Task description: Note each line in the data holding the string "agent" and report it.

Records for this task:

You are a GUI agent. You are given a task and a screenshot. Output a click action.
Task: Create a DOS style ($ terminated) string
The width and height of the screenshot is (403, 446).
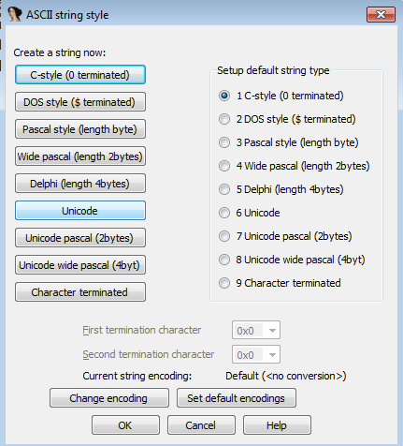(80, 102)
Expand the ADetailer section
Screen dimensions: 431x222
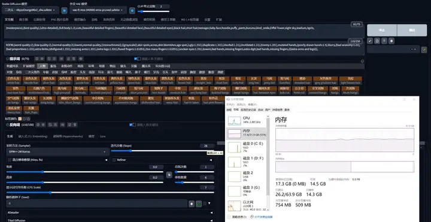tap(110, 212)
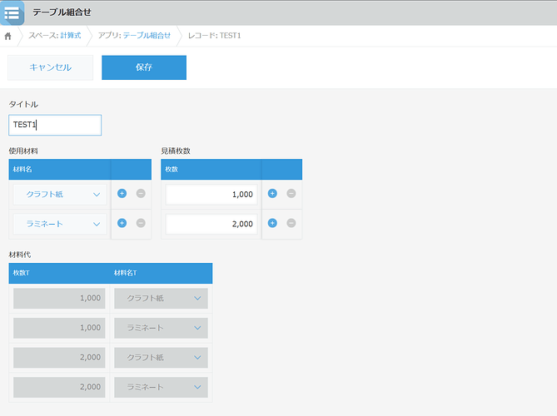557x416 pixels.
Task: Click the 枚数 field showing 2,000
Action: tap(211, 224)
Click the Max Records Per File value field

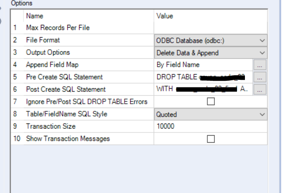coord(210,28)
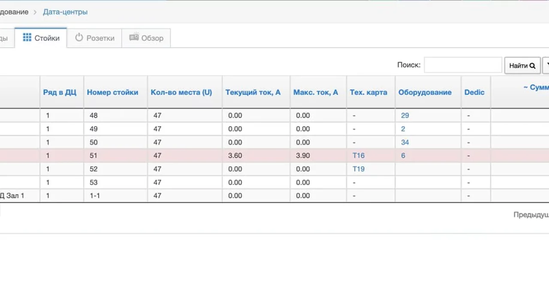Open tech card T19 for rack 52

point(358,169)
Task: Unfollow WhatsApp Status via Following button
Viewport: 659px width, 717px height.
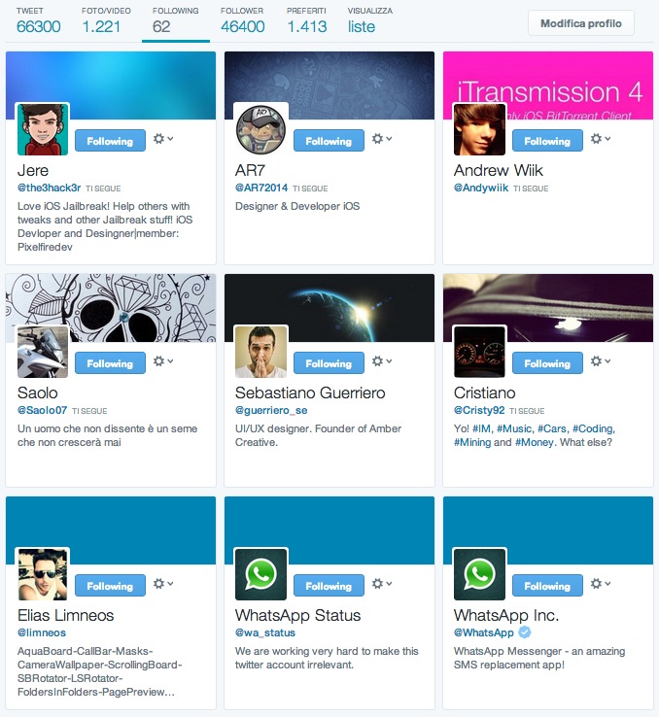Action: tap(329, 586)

---

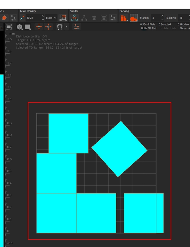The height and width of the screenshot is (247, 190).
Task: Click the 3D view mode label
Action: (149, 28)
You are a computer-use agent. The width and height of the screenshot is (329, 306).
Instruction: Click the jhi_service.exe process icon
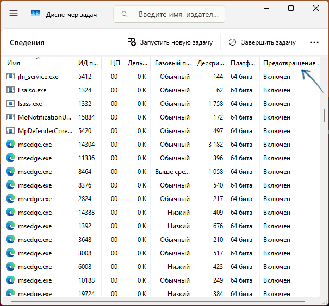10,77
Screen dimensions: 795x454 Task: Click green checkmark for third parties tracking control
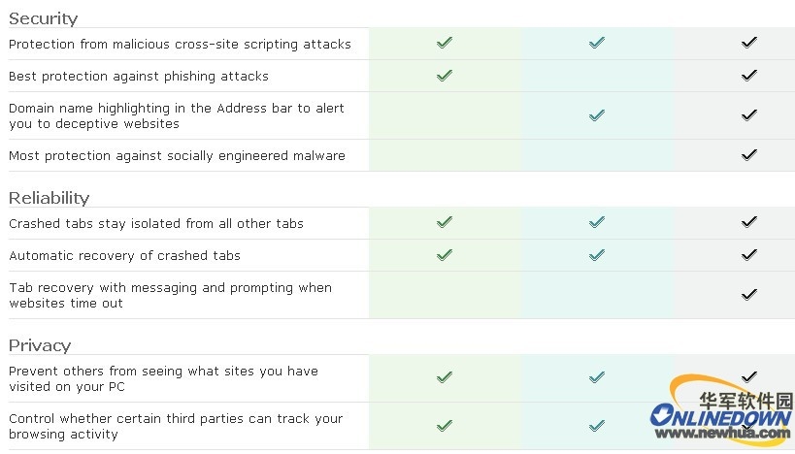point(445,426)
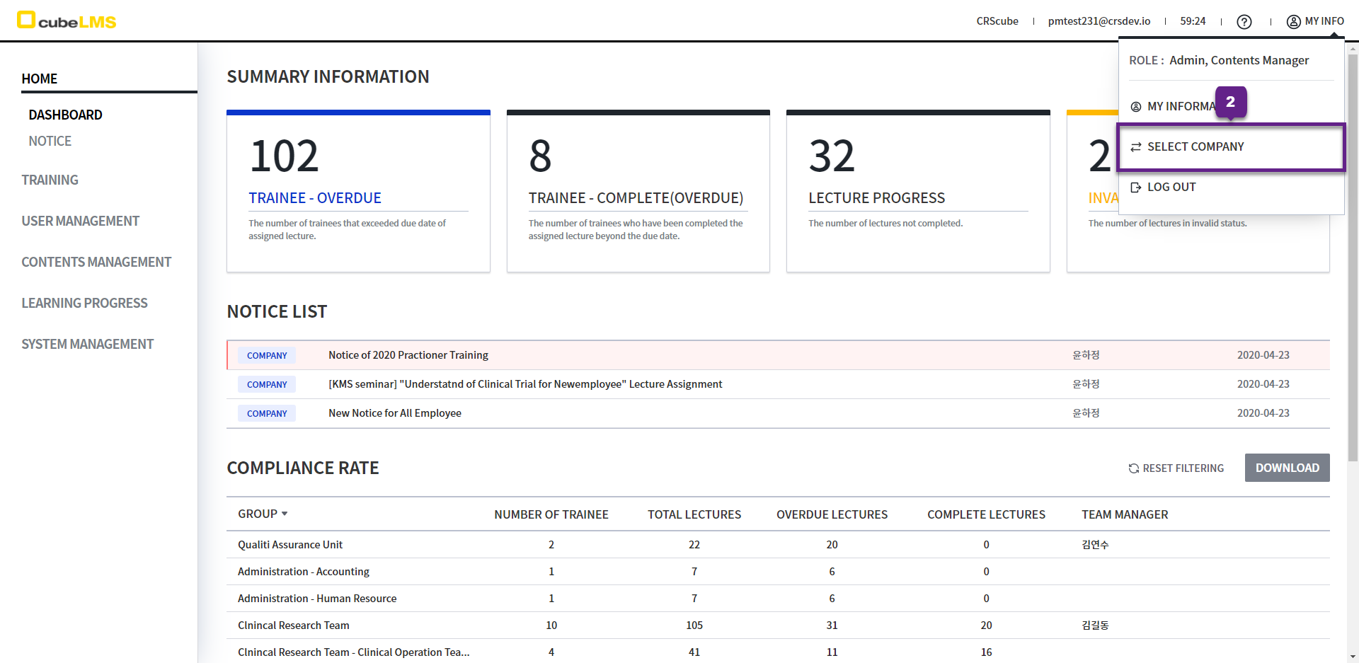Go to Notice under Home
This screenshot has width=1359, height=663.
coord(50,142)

...

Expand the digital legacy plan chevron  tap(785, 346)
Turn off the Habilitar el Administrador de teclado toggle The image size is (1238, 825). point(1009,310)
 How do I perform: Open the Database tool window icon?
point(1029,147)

Written response:
You are a GUI agent. You are given a task and a screenshot. Output a click action.
You are a computer-use agent. The width and height of the screenshot is (329, 306).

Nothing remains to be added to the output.